Quiz: Communicating with Data: Telling Stories with Numbers

Test your understanding of data visualization principles, misleading graph techniques, writing statistical results, report structure, reproducibility, and ethical data communication. Try to answer each question before revealing the answer.


1. Tufte's "data-ink ratio" measures:

(a) The amount of ink used in a chart (b) The proportion of ink that displays data versus total ink used (c) The number of data points per square inch (d) The contrast ratio between data and background

Answer **(b) The proportion of ink that displays data versus total ink used.** The data-ink ratio = data ink / total ink. Tufte's principle is to maximize this ratio by removing every element that doesn't encode data — gridlines, borders, background fills, decorative elements, and redundant labels. The goal is to make the data the visual focus, not the decoration.

2. Which of the following is an example of "chartjunk"?

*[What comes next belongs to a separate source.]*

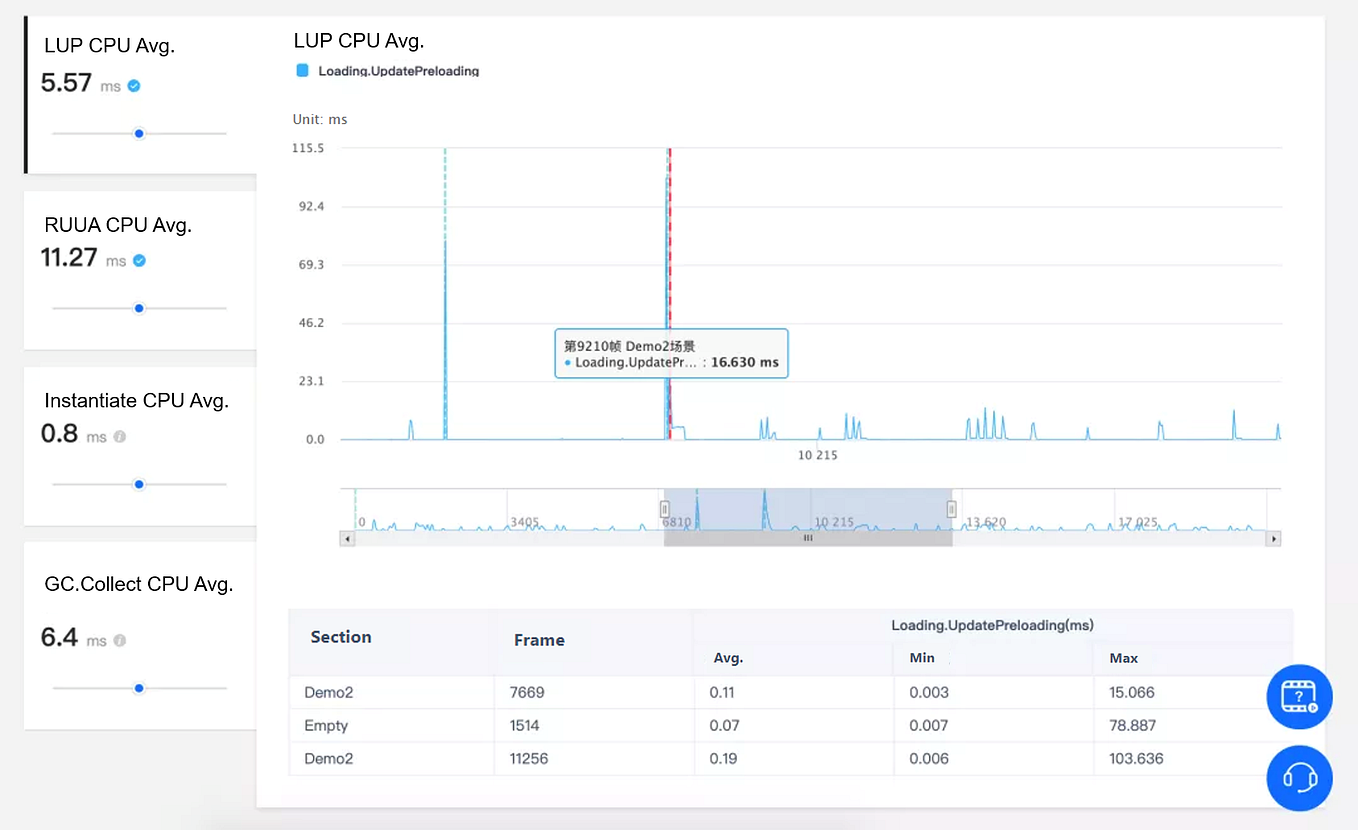The width and height of the screenshot is (1358, 830).
Task: Open the customer support headset icon
Action: click(x=1299, y=778)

(a) Axis labels with units (b) A 3D drop shadow on a 2D bar chart (c) A regression line on a scatterplot (d) Data labels on bars

Answer **(b) A 3D drop shadow on a 2D bar chart.** Chartjunk is any visual element that doesn't convey information. A 3D drop shadow adds nothing — it doesn't encode data, it doesn't aid comparison, and it can actually distort the perceived height of bars. Axis labels (a), regression lines (c), and data labels (d) all serve informational purposes and are not chartjunk.

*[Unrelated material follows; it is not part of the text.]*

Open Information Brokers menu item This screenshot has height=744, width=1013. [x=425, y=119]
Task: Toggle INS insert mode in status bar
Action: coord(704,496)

3. A bar chart showing quarterly revenue uses a y-axis that starts at $90 million instead of $0. This technique:

(a) Is always acceptable because it saves space (b) Can make small differences appear dramatically larger (c) Is only misleading if the data is fabricated (d) Is recommended by Tufte for all bar charts

Answer **(b) Can make small differences appear dramatically larger.** This is the truncated axis technique. By starting at $90M instead of $0, a difference between $95M and $100M (approximately 5%) looks like the second bar is many times taller than the first. For bar charts, the y-axis should generally start at zero because bar length is the visual encoding — a bar twice as tall should represent a value twice as large. For line charts, some truncation is acceptable since you're comparing changes rather than absolute magnitudes.

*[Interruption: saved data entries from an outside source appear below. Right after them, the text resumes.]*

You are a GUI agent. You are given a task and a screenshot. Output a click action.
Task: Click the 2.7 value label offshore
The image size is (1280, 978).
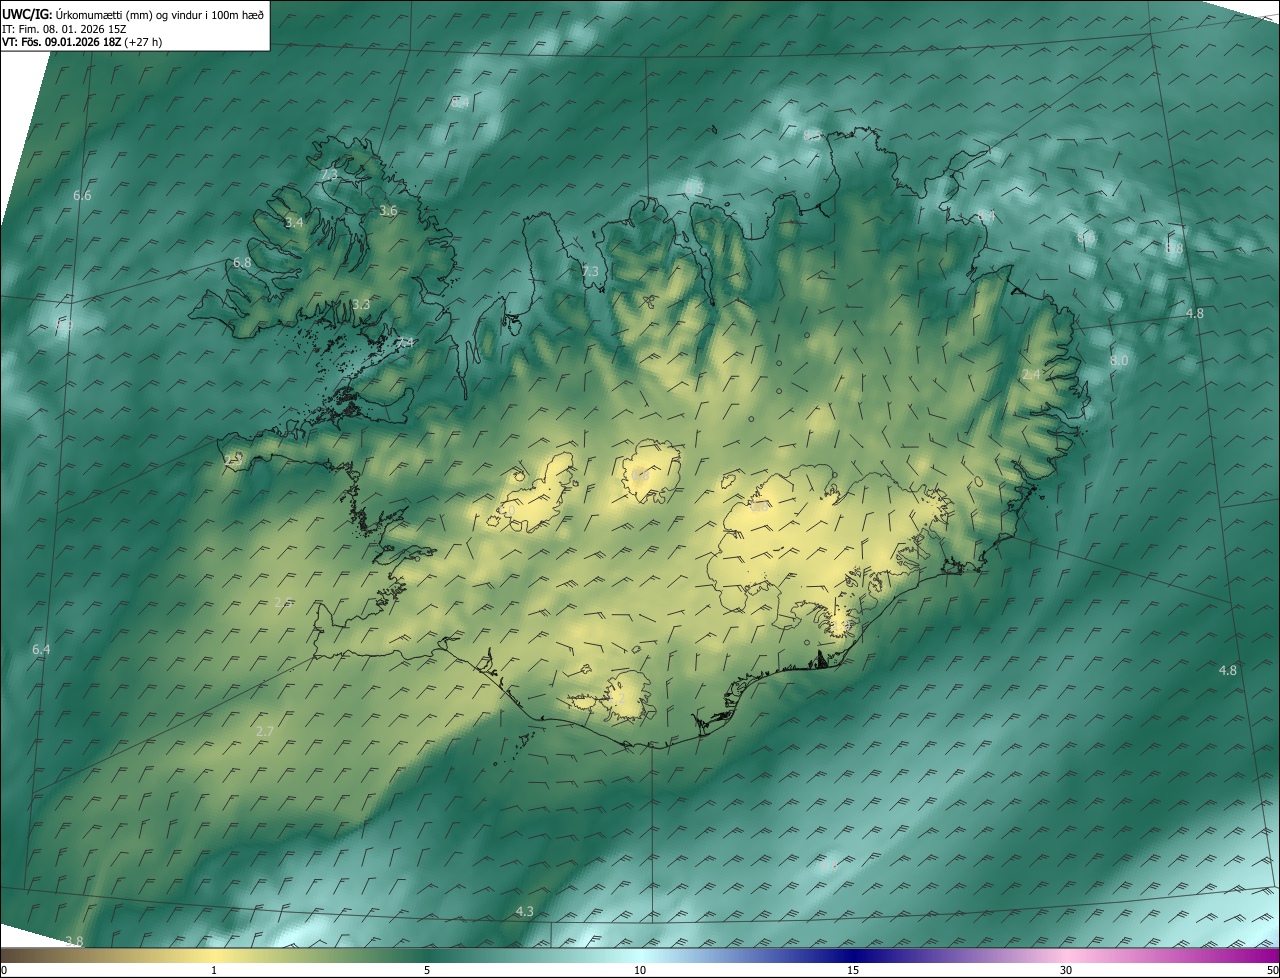[x=265, y=731]
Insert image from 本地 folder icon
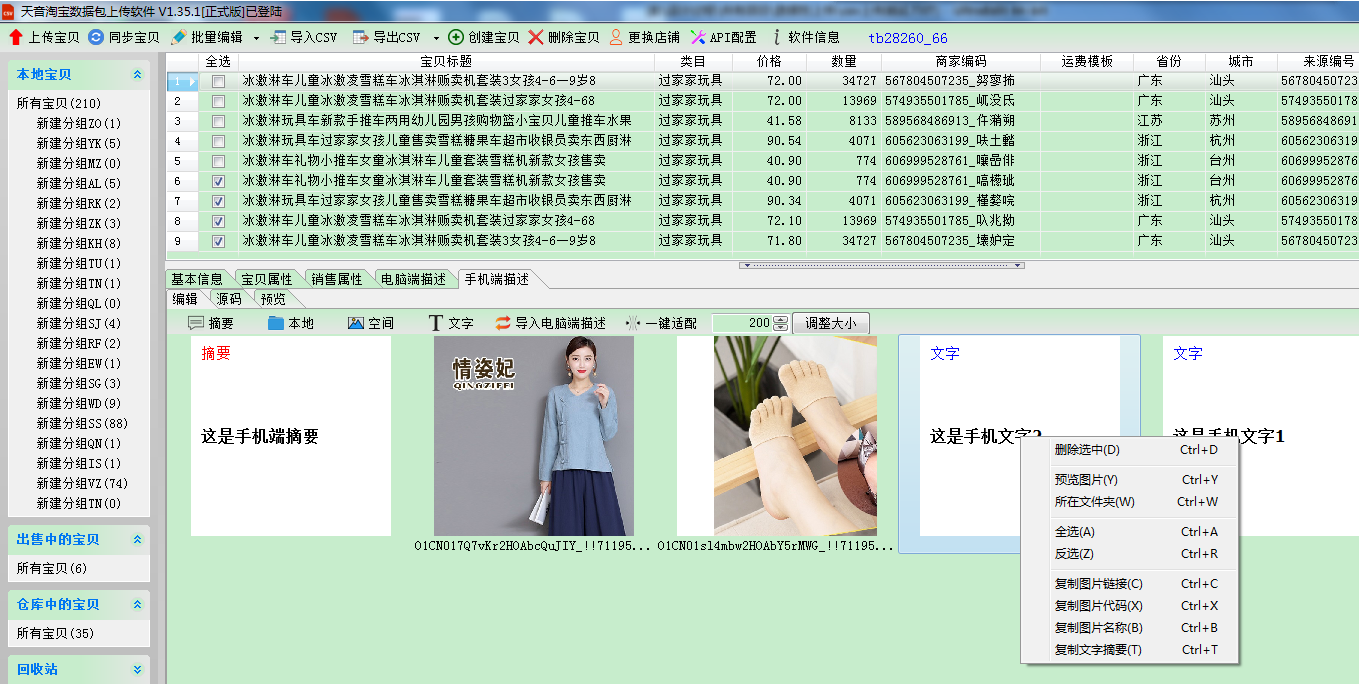The width and height of the screenshot is (1359, 684). tap(276, 323)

4. Small multiples are effective because they:

(a) Allow the viewer to compare patterns across groups using a consistent visual format (b) Save space by making charts smaller (c) Are more colorful than single charts (d) Eliminate the need for axis labels

Answer **(a) Allow the viewer to compare patterns across groups using a consistent visual format.** Small multiples are a series of small charts with identical axes and design, each showing a different subset of the data (e.g., different regions, time periods, or categories). Because the visual format is consistent, the viewer's eye can quickly spot differences in patterns. This is far more effective than overlaying many groups on a single busy chart.

5. What is the main problem with dual y-axis charts?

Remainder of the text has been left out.